Get rid of that huge bag of makeup, toss the extra five pairs of shoes, and leave the blowdryer at home. All of these items can be bought or borrowed from your hotel while traveling, and we promise you won't miss them. Besides, there's truly nothing more liberating than carrying all of your belongings in one small backpack or suitcase while traveling. If you can do it, try to pack this light.
2. The proper size liquids
This is an important one. If you're checking a bag, you can bring whatever size liquids you may need. With that being said, you probably don't want to pack large toiletry bottles of shampoo or conditioner because, well, it's unnecessary. Take those small travel size toiletry bottles mentioned previously and add your own shampoo, conditioner and body wash. If you run out during your trip, you can buy more at very little cost.
For your carry on, make sure all toiletries and liquids are 100 milliliters (3 fluid ounces) or less. I learned this the hard way by having to dispose of three (expensive) regular size bottles of perfume. TSA will make you throw these items away. If you're wondering how to get your perfume into smaller bottles, dollar and convenience stores will have travel size spray bottles for purchase, to which you can transfer liquids.

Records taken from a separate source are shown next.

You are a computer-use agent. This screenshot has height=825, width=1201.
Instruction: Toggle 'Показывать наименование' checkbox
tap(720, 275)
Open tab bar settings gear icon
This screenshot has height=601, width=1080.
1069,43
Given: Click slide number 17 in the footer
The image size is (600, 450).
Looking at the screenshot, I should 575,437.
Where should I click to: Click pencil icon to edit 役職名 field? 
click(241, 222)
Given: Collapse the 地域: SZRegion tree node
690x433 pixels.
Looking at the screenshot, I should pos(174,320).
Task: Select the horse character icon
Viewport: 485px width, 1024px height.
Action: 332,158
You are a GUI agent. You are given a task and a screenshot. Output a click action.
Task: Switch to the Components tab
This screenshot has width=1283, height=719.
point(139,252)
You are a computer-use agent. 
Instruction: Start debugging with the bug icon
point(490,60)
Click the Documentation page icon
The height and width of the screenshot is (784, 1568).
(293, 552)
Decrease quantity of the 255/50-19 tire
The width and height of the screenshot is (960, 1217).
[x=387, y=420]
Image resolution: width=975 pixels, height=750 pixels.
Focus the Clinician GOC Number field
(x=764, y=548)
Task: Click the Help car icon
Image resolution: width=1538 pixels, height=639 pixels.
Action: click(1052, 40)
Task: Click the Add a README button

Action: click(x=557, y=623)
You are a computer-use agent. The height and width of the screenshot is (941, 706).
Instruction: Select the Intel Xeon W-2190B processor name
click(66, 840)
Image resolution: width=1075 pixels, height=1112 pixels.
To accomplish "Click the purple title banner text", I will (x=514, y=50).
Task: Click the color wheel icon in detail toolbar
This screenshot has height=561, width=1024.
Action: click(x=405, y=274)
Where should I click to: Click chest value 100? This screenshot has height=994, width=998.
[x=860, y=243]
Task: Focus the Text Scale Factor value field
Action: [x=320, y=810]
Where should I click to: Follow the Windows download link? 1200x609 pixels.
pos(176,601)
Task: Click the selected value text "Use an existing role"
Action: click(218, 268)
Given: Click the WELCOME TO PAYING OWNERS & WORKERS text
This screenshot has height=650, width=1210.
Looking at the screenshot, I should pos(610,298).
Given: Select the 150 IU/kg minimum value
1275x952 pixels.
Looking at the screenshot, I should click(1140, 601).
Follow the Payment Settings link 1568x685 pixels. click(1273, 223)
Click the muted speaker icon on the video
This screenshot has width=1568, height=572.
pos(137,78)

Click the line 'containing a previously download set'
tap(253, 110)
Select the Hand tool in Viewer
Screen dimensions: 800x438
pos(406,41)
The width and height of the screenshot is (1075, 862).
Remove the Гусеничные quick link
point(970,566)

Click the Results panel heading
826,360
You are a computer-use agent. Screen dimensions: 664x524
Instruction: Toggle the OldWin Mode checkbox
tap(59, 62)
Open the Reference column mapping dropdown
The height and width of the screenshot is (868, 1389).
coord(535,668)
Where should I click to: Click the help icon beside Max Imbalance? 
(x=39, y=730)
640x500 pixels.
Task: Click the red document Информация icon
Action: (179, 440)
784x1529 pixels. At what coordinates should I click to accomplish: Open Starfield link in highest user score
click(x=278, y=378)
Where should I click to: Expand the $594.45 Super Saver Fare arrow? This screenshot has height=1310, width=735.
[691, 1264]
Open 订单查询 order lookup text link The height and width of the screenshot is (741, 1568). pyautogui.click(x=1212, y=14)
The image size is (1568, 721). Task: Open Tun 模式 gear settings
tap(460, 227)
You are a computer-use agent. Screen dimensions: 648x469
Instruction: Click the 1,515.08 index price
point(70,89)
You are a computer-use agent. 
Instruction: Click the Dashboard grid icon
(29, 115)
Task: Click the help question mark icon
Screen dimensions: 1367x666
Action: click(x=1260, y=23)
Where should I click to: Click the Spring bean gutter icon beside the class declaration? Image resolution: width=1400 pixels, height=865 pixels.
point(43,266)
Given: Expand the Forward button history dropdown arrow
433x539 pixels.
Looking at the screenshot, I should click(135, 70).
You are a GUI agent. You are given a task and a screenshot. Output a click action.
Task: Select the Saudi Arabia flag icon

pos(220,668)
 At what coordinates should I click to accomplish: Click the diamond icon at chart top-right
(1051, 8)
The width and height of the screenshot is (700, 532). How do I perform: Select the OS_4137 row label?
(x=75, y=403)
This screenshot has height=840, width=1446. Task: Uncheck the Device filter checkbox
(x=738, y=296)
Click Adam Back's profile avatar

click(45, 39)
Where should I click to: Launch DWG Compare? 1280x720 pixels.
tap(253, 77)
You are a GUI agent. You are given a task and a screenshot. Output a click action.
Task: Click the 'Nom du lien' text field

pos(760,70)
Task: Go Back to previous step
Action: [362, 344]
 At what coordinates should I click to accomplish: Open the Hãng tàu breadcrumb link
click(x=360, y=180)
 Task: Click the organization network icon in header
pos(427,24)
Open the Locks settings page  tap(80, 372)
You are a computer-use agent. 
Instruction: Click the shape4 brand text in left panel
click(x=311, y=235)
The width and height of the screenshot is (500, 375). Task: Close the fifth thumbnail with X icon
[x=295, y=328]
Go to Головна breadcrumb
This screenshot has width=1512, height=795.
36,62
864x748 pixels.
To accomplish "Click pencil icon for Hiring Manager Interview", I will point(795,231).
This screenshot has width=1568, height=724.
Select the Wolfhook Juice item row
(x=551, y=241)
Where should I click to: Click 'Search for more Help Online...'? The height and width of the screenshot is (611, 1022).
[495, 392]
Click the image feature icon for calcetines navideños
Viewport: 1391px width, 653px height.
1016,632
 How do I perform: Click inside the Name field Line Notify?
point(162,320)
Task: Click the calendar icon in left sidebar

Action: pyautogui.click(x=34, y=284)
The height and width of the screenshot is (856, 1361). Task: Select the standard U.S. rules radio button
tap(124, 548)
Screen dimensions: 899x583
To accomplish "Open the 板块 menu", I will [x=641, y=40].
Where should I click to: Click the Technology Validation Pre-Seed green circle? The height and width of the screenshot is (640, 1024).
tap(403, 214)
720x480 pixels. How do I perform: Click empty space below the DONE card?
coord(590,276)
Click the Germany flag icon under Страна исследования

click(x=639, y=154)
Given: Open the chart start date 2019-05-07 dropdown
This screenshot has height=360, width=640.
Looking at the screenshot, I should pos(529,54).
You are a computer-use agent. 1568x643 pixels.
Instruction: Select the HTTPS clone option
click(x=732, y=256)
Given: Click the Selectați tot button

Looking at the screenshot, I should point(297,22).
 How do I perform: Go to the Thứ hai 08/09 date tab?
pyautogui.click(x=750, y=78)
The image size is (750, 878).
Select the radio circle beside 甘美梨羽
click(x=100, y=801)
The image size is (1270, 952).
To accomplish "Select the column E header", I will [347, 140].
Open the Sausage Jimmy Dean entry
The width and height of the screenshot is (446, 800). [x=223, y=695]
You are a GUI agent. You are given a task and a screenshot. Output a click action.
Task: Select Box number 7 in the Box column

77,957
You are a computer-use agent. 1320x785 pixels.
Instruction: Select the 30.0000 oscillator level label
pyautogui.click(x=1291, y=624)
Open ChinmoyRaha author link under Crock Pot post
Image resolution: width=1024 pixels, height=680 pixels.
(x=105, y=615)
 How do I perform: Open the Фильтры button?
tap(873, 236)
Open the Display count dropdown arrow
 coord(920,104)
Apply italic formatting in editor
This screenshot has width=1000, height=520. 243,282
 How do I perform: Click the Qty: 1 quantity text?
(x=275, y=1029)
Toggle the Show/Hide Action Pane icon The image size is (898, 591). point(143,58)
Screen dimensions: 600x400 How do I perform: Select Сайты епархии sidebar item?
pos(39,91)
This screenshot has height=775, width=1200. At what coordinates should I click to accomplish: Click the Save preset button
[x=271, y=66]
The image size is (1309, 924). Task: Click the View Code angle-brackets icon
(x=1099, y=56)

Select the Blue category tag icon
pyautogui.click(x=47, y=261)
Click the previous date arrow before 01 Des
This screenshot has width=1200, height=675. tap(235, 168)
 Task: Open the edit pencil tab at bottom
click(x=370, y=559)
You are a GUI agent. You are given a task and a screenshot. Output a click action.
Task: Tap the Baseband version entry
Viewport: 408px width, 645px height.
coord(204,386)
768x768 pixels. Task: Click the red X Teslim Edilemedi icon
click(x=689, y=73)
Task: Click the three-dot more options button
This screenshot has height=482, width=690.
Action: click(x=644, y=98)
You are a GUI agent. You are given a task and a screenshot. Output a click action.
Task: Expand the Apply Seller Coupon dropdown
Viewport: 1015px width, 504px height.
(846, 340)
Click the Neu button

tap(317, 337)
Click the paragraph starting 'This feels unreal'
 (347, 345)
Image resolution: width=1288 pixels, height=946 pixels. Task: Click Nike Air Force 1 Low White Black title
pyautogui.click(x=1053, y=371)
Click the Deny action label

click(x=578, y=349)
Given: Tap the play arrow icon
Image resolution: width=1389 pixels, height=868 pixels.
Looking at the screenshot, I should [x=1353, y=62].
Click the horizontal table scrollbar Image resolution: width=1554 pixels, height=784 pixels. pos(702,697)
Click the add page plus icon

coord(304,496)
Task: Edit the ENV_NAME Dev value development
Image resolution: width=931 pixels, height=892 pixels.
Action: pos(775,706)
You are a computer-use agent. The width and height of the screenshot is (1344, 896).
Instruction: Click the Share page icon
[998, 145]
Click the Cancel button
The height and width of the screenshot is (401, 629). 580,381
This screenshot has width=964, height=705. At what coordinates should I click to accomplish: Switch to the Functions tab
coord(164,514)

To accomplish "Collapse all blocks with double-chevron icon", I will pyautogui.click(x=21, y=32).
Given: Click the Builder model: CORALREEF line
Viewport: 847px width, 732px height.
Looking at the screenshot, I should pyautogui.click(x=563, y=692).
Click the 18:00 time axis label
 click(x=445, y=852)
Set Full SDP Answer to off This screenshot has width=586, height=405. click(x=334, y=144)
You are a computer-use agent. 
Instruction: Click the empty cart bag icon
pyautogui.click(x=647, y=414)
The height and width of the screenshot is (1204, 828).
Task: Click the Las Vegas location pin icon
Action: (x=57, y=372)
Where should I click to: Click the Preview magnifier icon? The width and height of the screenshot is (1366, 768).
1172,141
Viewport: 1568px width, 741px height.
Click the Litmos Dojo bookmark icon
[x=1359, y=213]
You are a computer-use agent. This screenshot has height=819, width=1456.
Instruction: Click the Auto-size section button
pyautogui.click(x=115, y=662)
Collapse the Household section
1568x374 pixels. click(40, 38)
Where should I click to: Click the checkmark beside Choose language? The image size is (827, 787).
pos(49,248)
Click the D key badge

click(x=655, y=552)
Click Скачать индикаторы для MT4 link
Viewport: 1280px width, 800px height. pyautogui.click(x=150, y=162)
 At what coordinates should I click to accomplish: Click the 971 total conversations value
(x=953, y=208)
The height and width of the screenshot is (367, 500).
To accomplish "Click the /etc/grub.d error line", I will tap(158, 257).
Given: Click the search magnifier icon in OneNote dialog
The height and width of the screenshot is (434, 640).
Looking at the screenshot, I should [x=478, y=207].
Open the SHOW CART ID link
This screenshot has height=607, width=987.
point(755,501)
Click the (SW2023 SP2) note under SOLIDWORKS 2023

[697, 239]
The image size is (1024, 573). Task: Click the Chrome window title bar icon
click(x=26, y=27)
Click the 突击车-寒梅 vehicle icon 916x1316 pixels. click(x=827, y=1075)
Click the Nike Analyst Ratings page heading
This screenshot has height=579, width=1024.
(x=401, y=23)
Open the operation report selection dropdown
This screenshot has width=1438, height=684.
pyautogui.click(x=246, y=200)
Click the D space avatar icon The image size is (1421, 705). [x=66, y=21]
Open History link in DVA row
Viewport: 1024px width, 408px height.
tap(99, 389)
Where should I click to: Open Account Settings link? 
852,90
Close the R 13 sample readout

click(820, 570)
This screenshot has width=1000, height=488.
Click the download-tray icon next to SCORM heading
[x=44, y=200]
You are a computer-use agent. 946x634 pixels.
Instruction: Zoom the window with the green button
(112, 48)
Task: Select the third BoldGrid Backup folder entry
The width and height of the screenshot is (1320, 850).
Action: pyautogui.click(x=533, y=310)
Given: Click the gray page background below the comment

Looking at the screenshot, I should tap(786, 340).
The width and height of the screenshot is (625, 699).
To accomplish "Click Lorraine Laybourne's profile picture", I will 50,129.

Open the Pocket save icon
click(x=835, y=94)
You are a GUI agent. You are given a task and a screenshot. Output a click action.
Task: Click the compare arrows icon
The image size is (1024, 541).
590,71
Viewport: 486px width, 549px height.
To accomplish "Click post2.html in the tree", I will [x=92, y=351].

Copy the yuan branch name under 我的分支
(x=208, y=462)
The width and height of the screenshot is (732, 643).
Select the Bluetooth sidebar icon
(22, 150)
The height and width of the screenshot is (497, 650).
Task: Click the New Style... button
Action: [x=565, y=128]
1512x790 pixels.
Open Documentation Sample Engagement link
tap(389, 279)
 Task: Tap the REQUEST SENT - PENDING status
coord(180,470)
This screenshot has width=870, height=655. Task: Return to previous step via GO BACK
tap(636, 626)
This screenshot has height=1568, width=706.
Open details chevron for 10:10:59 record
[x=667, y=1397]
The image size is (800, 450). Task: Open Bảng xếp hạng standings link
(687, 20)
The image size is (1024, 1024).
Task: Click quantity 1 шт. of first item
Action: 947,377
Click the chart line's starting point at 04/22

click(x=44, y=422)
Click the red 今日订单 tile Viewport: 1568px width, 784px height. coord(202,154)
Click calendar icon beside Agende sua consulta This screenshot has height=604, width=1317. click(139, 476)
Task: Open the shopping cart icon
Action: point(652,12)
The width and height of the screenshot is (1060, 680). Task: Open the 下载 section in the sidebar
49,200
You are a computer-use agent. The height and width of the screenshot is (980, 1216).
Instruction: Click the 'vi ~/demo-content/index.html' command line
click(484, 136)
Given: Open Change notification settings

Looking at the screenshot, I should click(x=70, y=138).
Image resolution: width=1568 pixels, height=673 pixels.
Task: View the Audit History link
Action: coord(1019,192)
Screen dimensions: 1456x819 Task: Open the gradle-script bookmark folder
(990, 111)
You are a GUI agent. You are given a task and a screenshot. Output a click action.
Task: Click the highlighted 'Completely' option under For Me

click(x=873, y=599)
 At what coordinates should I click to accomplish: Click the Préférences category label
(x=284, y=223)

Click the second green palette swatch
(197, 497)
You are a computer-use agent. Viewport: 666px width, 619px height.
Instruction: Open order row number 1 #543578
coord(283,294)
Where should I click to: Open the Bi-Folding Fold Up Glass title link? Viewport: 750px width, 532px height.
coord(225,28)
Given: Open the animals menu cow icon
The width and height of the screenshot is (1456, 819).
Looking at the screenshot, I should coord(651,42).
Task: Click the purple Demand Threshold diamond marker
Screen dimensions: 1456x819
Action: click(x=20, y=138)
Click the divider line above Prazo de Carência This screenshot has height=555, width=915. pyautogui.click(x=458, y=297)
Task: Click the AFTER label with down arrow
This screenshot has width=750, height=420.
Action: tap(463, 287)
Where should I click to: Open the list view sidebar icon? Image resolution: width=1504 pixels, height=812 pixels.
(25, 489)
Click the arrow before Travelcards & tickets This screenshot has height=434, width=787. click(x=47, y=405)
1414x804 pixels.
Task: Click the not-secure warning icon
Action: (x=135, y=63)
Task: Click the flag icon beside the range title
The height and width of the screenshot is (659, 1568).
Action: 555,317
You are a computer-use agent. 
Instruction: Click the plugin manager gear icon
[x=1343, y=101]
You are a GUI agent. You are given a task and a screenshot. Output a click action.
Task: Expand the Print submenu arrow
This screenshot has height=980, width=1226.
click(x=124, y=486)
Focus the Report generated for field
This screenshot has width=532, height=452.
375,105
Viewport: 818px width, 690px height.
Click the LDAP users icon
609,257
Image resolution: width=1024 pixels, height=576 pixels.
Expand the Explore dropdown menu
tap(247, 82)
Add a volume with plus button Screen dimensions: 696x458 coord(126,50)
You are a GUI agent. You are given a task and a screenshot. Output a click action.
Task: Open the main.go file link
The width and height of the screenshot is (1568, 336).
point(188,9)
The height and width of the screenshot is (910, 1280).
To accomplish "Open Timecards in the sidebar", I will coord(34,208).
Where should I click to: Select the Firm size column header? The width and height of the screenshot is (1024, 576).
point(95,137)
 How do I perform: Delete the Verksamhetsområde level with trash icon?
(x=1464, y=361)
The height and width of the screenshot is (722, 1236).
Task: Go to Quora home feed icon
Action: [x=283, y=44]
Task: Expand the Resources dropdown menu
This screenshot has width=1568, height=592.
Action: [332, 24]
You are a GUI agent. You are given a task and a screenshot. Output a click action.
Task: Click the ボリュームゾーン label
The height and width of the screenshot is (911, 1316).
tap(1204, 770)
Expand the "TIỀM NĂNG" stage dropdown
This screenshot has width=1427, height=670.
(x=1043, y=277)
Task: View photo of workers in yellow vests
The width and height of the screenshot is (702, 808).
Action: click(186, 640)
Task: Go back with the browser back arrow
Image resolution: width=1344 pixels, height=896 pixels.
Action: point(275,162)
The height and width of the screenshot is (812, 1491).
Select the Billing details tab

3. Leave expensive belongings at home
Another vital packing tip is to leave all expensive belongings at home, especially jewelry. My parents won't even wear their wedding rings when vacationing anymore because my father lost his in the ocean... during his honeymoon. You don't want this to happen to you.
Other than the risk of losing expensive personal items, they're are usually the things that will make you a target for pick-pocketing and a victim of petty theft. Not to mention, these items usually hold sentimental value and can't be replaced, even if stolen or lost.
4. If you forget anything (other than your passport), don't panic
It's never the end of the world if you forget something at home, unless, of course, you forget your passport. The majority of forgotten items can always be purchased elsewhere. Believe it or not, even third-world countries still have hygiene, clothing, and they take care of themselves, so any item you may forget will almost always be available at the destination you are headed. Even if it costs you a little extra.